--- start ---

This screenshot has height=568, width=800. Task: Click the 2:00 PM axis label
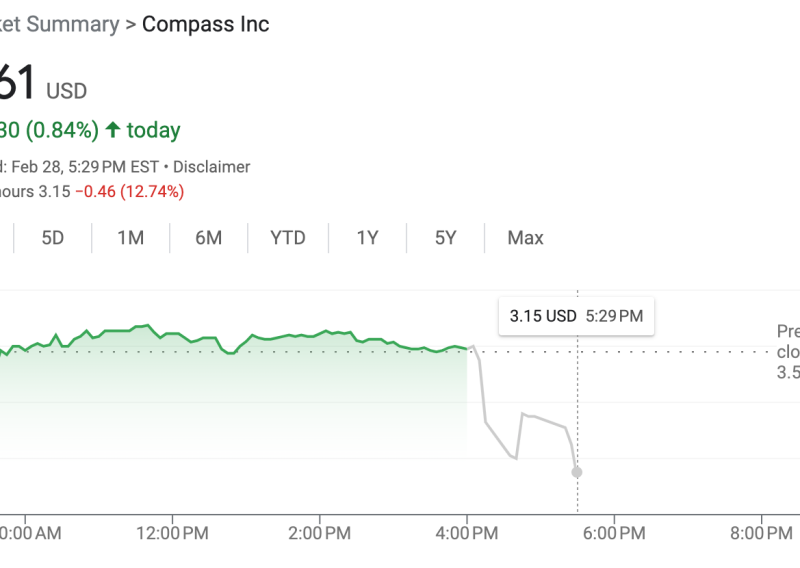(320, 534)
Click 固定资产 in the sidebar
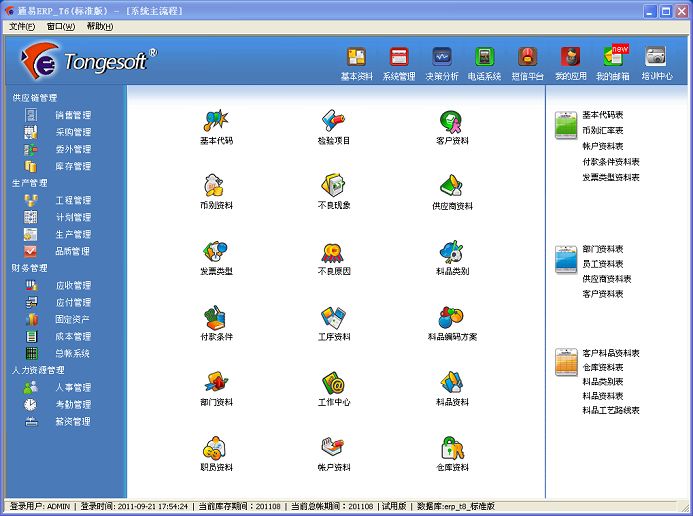The image size is (693, 516). tap(72, 319)
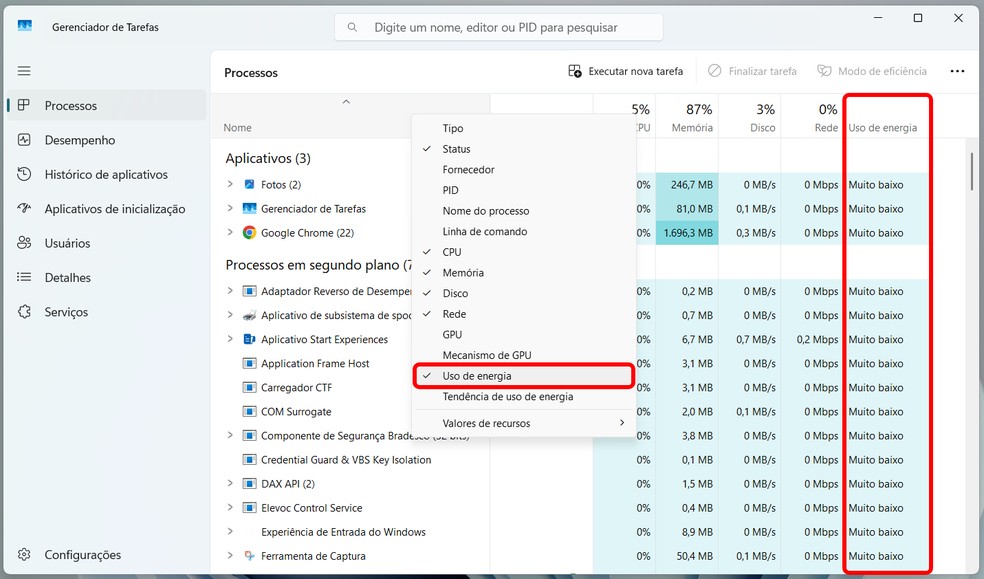Open Histórico de aplicativos page
Viewport: 984px width, 579px height.
[106, 174]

--- end ---

▶ [DESCRIPTION OF THE TASK] Copy the entries above word for word, leaving out the pictures.

▶ [PROBLEM SOLUTION]
This screenshot has height=568, width=800. Task: Click the 2:00 PM axis label
(320, 534)
Click 固定资产 in the sidebar
The image size is (693, 516). tap(72, 319)
Open Histórico de aplicativos page
Viewport: 984px width, 579px height.
[106, 174]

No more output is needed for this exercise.